Please copy out the rows word for word, from the first line through the line that contains "coord(674,400)", and leave the pictures out of your answer.

Material supplied
⟨
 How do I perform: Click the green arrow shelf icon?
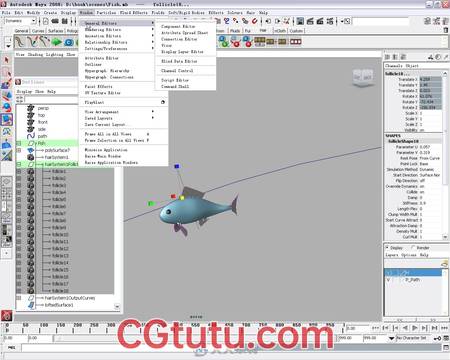[x=56, y=42]
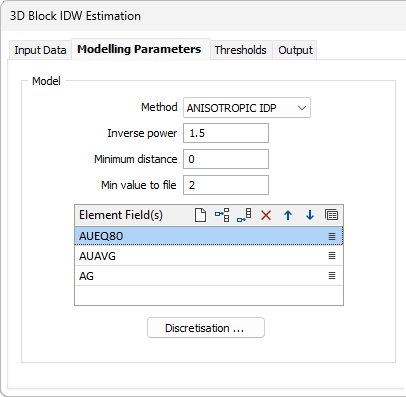
Task: Go to the Output tab
Action: [x=295, y=50]
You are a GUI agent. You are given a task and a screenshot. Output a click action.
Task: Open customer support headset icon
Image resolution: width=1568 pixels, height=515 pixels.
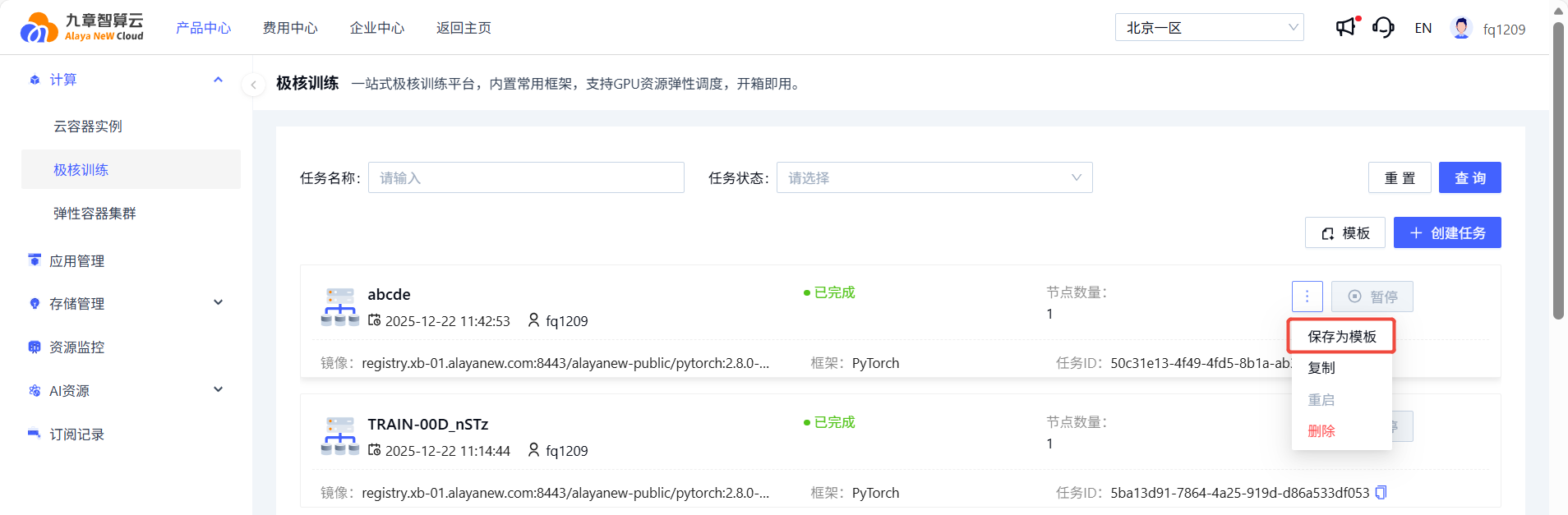tap(1383, 28)
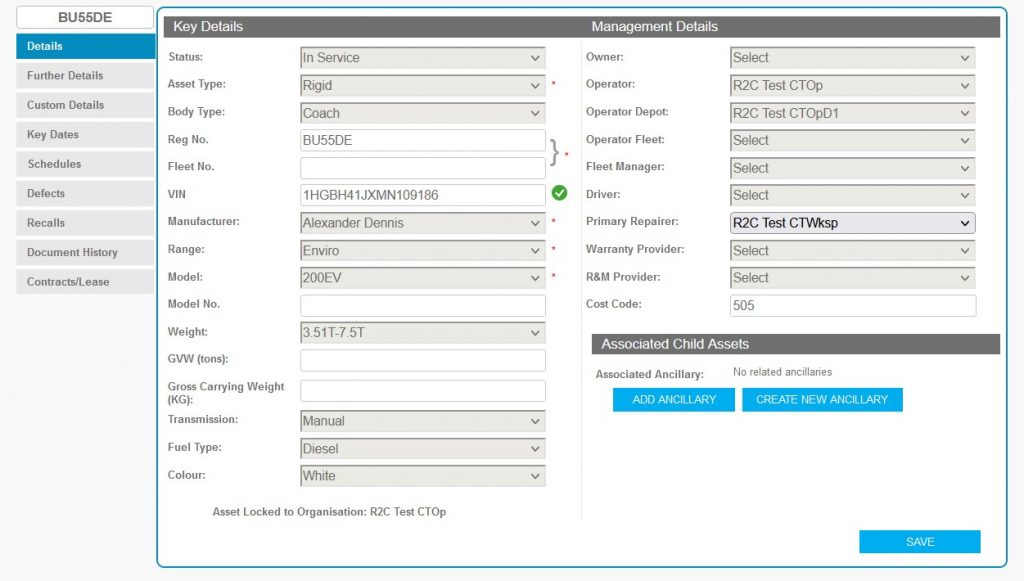Click the ADD ANCILLARY button
The width and height of the screenshot is (1024, 581).
coord(674,400)

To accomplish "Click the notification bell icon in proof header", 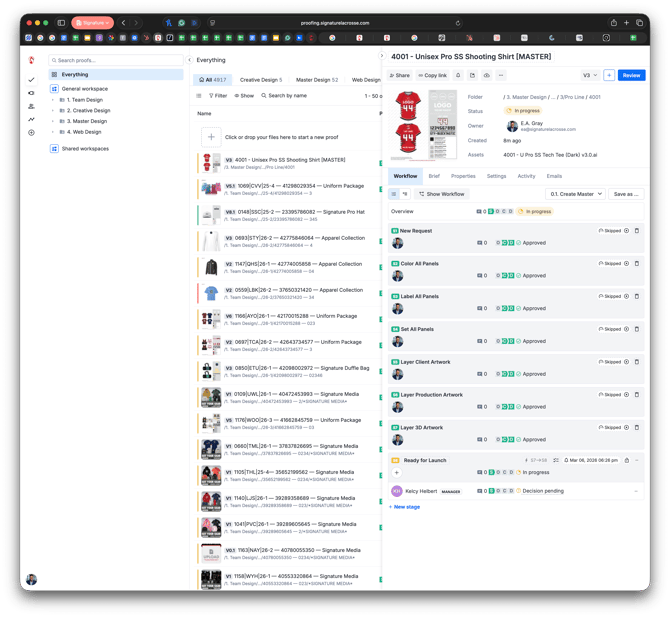I will [458, 75].
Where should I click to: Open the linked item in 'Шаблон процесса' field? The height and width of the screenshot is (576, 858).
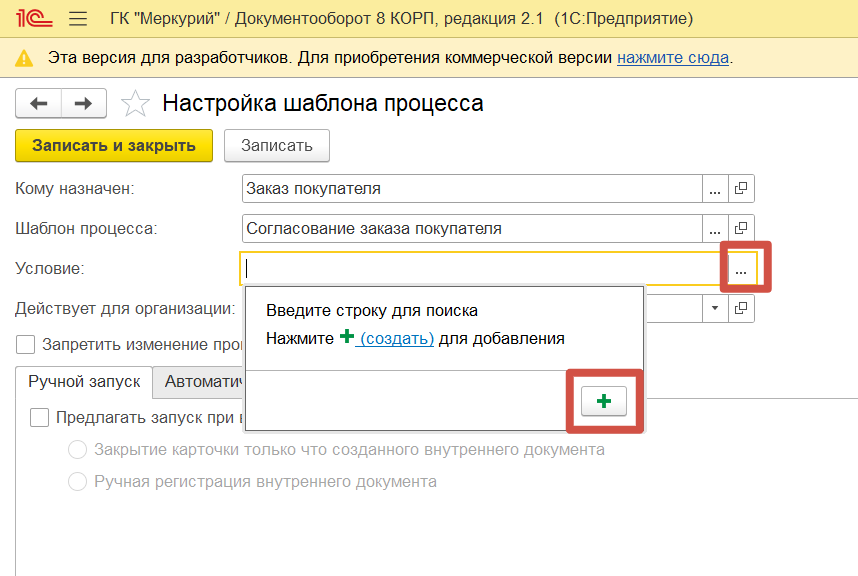tap(741, 228)
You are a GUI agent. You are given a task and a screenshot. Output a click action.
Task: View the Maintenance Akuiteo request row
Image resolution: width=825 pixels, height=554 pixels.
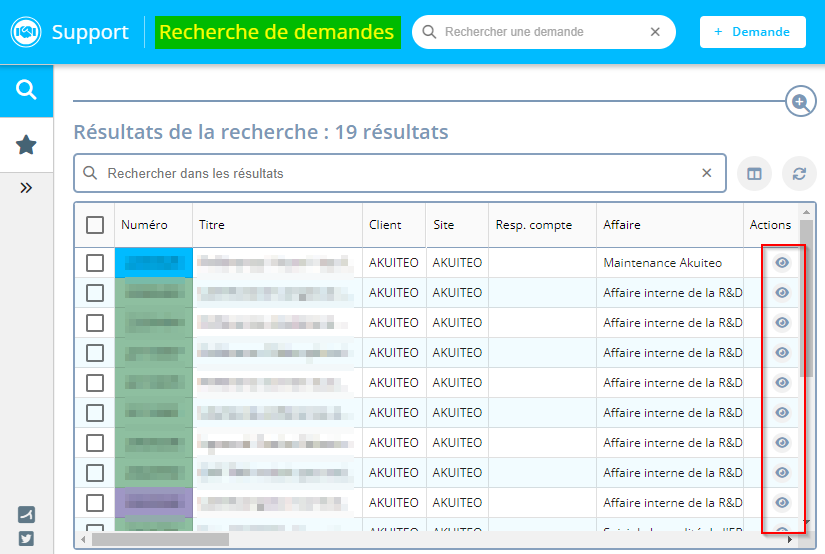pyautogui.click(x=782, y=263)
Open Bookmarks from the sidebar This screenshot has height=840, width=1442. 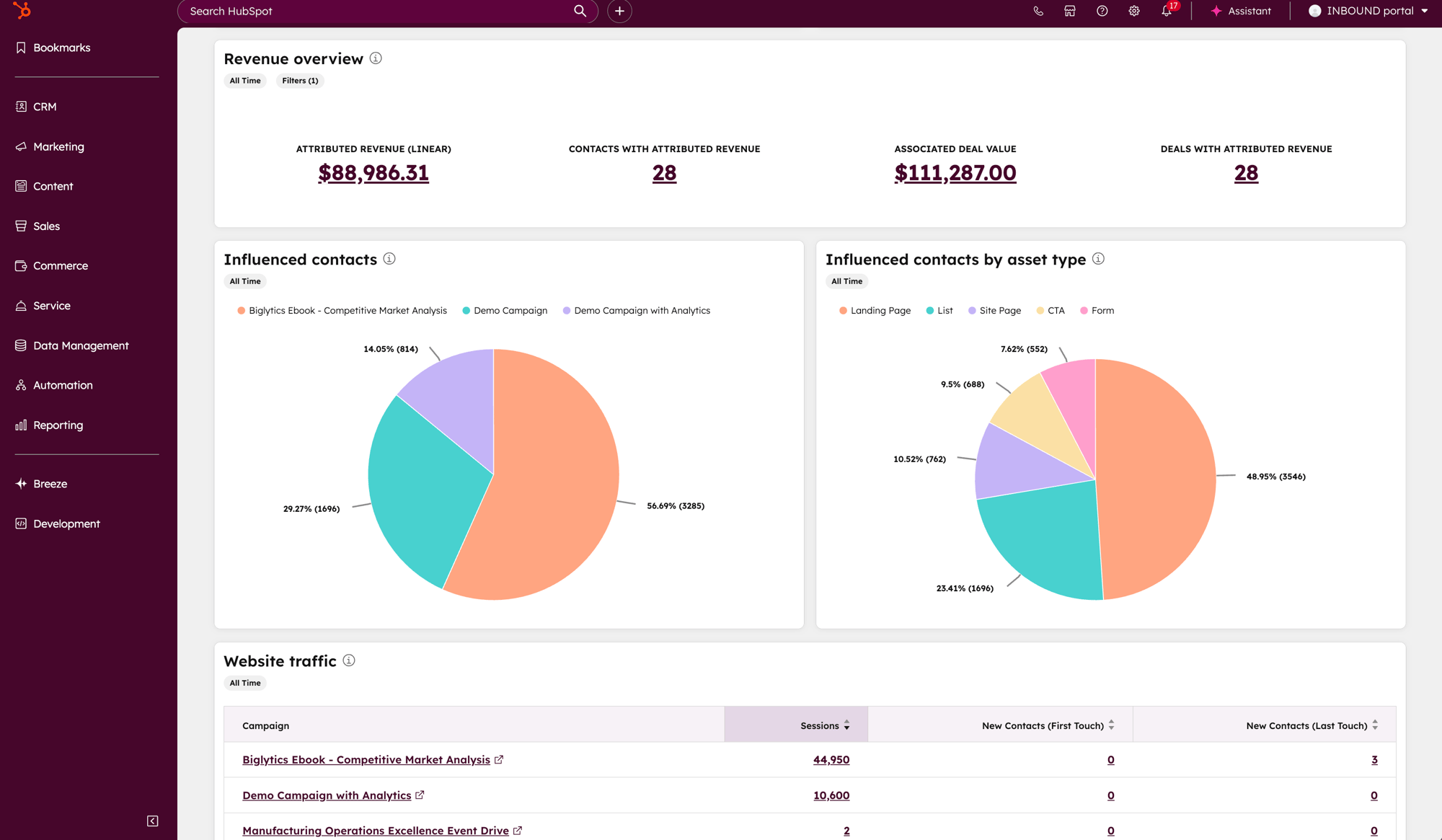tap(61, 48)
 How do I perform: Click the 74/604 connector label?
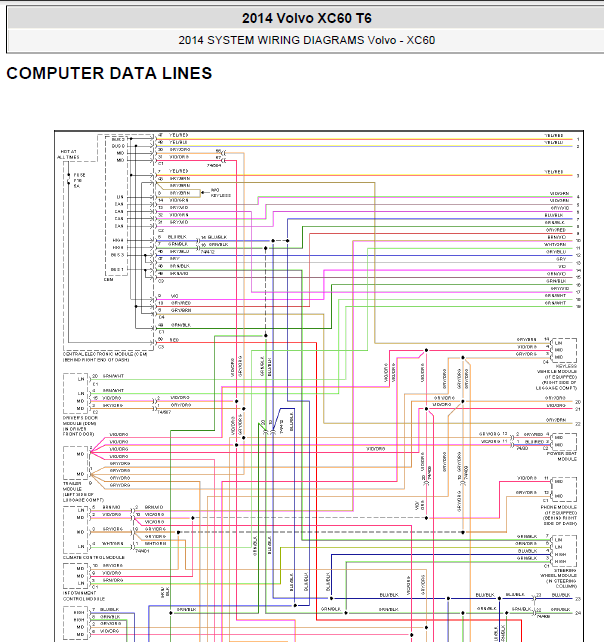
⟩
Output of the exercise
 How do I perform: Click the green arrow shelf icon?
[x=56, y=42]
Task: Go to the Output tab
Action: [x=295, y=50]
You are a GUI agent. You are given a task and a screenshot. Output a click action.
Task: Open customer support headset icon
Image resolution: width=1568 pixels, height=515 pixels.
tap(1383, 28)
Click the ADD ANCILLARY button
The width and height of the screenshot is (1024, 581).
coord(674,400)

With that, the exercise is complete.